=== Entries provided ===

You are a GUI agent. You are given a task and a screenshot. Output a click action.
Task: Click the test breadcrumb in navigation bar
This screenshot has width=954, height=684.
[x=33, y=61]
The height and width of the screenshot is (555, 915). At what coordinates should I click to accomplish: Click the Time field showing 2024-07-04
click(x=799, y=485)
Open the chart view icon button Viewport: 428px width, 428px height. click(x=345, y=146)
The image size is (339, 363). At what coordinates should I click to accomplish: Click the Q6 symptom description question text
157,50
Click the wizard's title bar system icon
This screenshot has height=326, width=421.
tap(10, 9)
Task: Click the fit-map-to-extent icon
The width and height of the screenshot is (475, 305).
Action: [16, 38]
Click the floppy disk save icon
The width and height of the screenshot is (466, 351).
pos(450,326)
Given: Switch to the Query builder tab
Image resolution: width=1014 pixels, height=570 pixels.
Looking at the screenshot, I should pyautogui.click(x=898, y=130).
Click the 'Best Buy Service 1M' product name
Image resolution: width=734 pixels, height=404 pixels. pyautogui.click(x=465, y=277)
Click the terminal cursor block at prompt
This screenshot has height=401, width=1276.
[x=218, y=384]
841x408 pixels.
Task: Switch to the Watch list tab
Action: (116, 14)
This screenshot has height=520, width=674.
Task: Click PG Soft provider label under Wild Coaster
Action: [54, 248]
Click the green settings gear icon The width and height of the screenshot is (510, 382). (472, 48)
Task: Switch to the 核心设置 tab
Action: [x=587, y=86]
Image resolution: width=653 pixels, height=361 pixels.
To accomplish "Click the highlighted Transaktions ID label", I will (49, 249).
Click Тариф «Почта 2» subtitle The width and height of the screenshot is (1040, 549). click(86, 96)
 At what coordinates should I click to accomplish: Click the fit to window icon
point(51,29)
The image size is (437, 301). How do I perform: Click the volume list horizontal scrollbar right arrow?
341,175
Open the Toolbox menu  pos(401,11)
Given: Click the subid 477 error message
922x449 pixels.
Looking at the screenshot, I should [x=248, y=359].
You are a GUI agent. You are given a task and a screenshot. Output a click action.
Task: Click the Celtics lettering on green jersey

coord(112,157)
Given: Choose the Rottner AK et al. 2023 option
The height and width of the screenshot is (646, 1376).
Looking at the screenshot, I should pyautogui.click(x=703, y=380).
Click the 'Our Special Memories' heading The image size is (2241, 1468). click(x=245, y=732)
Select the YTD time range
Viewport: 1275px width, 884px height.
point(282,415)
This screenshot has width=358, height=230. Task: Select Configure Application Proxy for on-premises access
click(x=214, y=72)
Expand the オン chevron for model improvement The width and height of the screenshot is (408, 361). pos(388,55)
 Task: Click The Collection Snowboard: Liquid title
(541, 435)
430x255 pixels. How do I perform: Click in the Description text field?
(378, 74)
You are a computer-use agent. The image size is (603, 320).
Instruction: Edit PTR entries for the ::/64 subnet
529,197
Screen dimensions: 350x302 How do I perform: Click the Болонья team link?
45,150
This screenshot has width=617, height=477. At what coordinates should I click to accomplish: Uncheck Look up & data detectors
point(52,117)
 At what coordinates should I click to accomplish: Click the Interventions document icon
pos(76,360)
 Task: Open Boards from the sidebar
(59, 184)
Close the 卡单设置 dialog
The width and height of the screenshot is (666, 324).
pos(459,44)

===

Task prompt
Word for word and line for line, give the material again.

Problem solution
You are a GUI agent. You are given a task and a screenshot. Output a click action.
Task: Click the test breadcrumb in navigation bar
This screenshot has width=954, height=684.
[x=33, y=61]
The height and width of the screenshot is (555, 915). At what coordinates should I click to accomplish: Click the Time field showing 2024-07-04
click(x=799, y=485)
Open the chart view icon button Viewport: 428px width, 428px height. click(x=345, y=146)
The image size is (339, 363). At what coordinates should I click to accomplish: Click the Q6 symptom description question text
157,50
Click the wizard's title bar system icon
This screenshot has height=326, width=421.
tap(10, 9)
Task: Click the fit-map-to-extent icon
The width and height of the screenshot is (475, 305).
Action: [16, 38]
Click the floppy disk save icon
The width and height of the screenshot is (466, 351).
pos(450,326)
Given: Switch to the Query builder tab
Image resolution: width=1014 pixels, height=570 pixels.
Looking at the screenshot, I should pyautogui.click(x=898, y=130).
Click the 'Best Buy Service 1M' product name
Image resolution: width=734 pixels, height=404 pixels. pyautogui.click(x=465, y=277)
Click the terminal cursor block at prompt
This screenshot has height=401, width=1276.
[x=218, y=384]
841x408 pixels.
Task: Switch to the Watch list tab
Action: (116, 14)
This screenshot has height=520, width=674.
Task: Click PG Soft provider label under Wild Coaster
Action: [54, 248]
Click the green settings gear icon The width and height of the screenshot is (510, 382). (472, 48)
Task: Switch to the 核心设置 tab
Action: [x=587, y=86]
Image resolution: width=653 pixels, height=361 pixels.
To accomplish "Click the highlighted Transaktions ID label", I will (49, 249).
Click Тариф «Почта 2» subtitle The width and height of the screenshot is (1040, 549). click(86, 96)
 At what coordinates should I click to accomplish: Click the fit to window icon
point(51,29)
The image size is (437, 301). How do I perform: Click the volume list horizontal scrollbar right arrow?
341,175
Open the Toolbox menu  pos(401,11)
Given: Click the subid 477 error message
922x449 pixels.
Looking at the screenshot, I should [x=248, y=359].
You are a GUI agent. You are given a task and a screenshot. Output a click action.
Task: Click the Celtics lettering on green jersey

coord(112,157)
Given: Choose the Rottner AK et al. 2023 option
The height and width of the screenshot is (646, 1376).
Looking at the screenshot, I should pyautogui.click(x=703, y=380).
Click the 'Our Special Memories' heading The image size is (2241, 1468). click(x=245, y=732)
Select the YTD time range
Viewport: 1275px width, 884px height.
point(282,415)
This screenshot has width=358, height=230. Task: Select Configure Application Proxy for on-premises access
click(x=214, y=72)
Expand the オン chevron for model improvement The width and height of the screenshot is (408, 361). pos(388,55)
 Task: Click The Collection Snowboard: Liquid title
(541, 435)
430x255 pixels. How do I perform: Click in the Description text field?
(378, 74)
You are a computer-use agent. The image size is (603, 320).
Instruction: Edit PTR entries for the ::/64 subnet
529,197
Screen dimensions: 350x302 How do I perform: Click the Болонья team link?
45,150
This screenshot has width=617, height=477. At what coordinates should I click to accomplish: Uncheck Look up & data detectors
point(52,117)
 At what coordinates should I click to accomplish: Click the Interventions document icon
pos(76,360)
 Task: Open Boards from the sidebar
(59, 184)
Close the 卡单设置 dialog
The width and height of the screenshot is (666, 324).
pos(459,44)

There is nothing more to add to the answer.